* _Data records_:
-*-*-
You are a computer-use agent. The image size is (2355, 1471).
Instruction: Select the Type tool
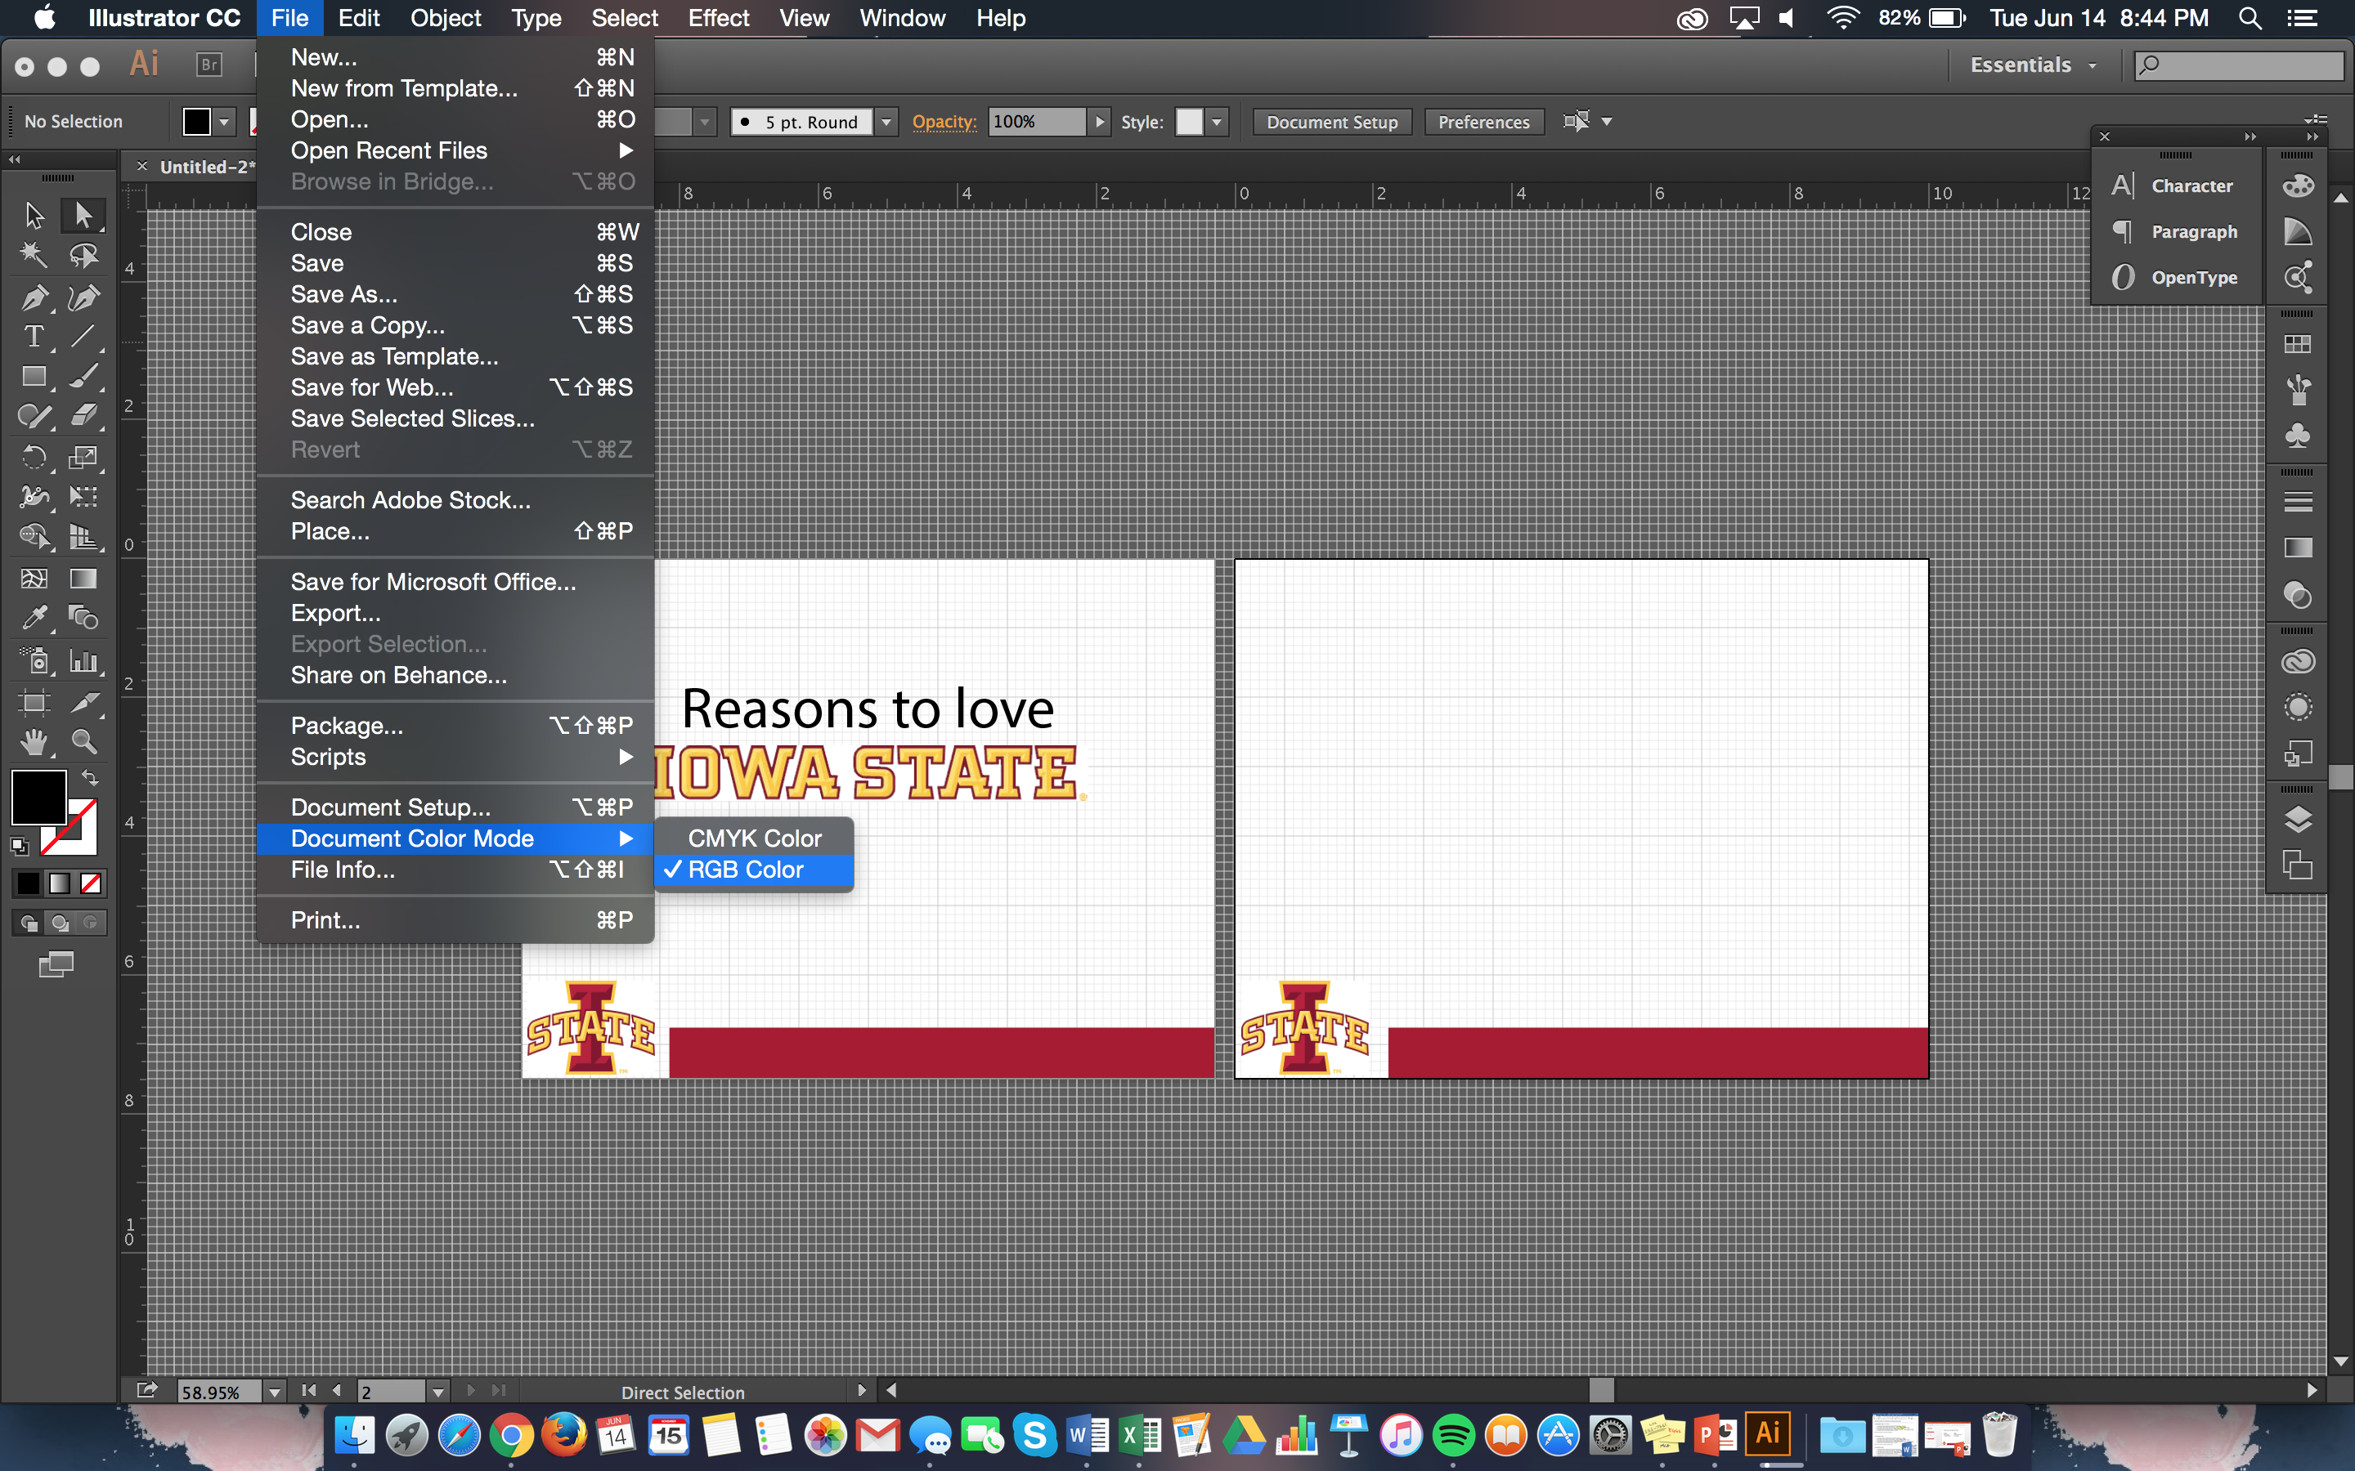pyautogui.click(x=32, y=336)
-*-*-
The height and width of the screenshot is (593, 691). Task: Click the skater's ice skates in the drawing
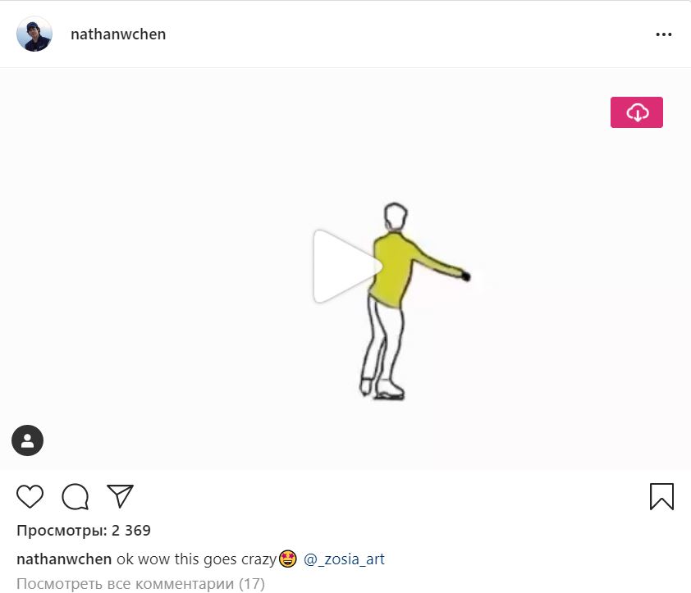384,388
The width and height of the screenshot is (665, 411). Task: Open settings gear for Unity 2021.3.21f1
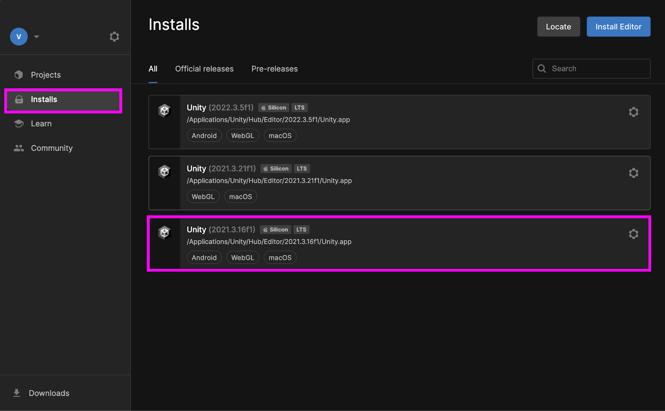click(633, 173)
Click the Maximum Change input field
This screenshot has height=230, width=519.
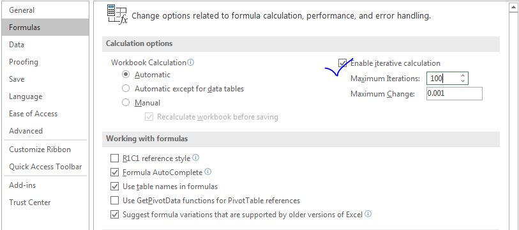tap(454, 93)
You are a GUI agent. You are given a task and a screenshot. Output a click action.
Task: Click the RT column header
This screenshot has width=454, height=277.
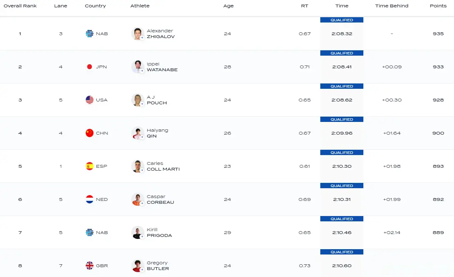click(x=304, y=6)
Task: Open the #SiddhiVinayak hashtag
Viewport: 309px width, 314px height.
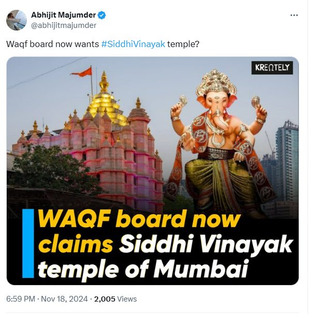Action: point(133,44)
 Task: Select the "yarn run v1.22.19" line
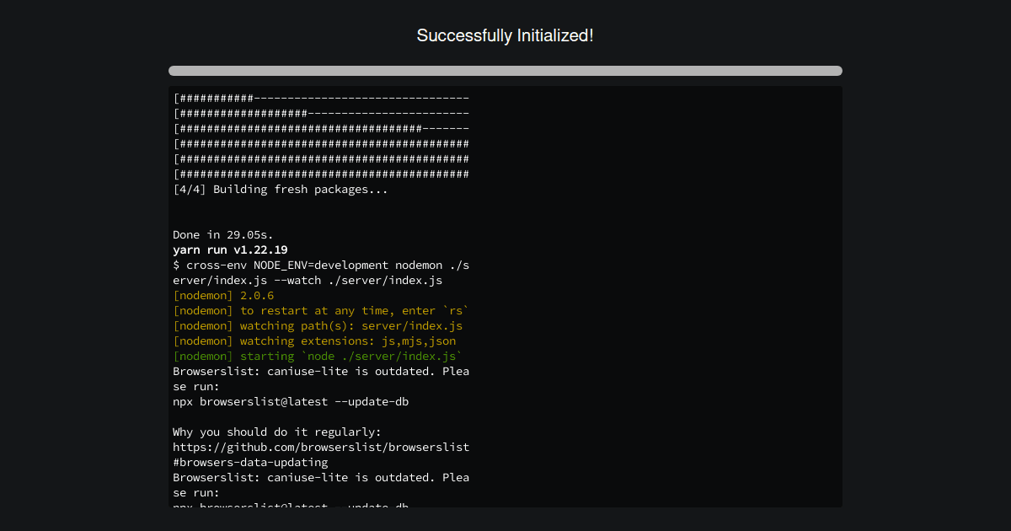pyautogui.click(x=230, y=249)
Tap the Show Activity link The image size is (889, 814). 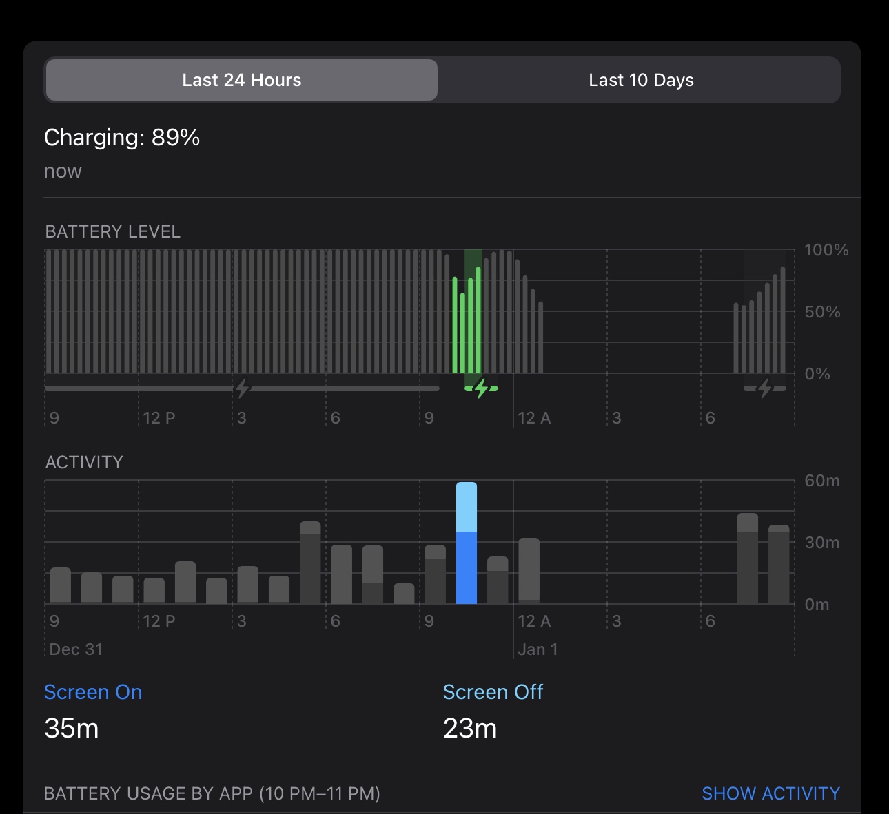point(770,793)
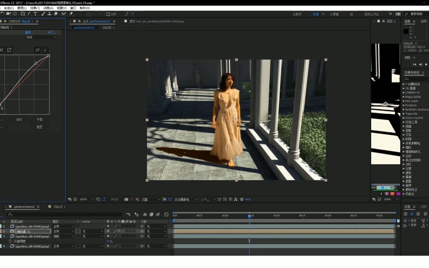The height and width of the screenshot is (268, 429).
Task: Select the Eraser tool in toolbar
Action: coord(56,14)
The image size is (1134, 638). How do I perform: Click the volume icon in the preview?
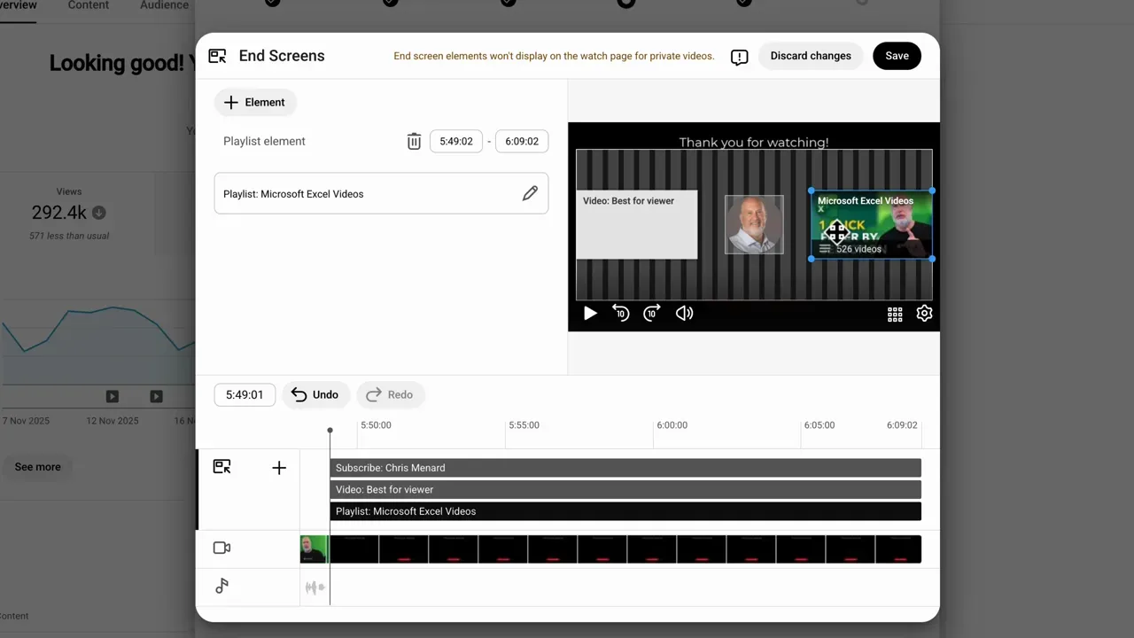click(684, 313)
-*-*-
* _Task to complete_:
Figure out how many lines of the material above hold the word "agent", and answer with that number only.

* _Answer area_:
2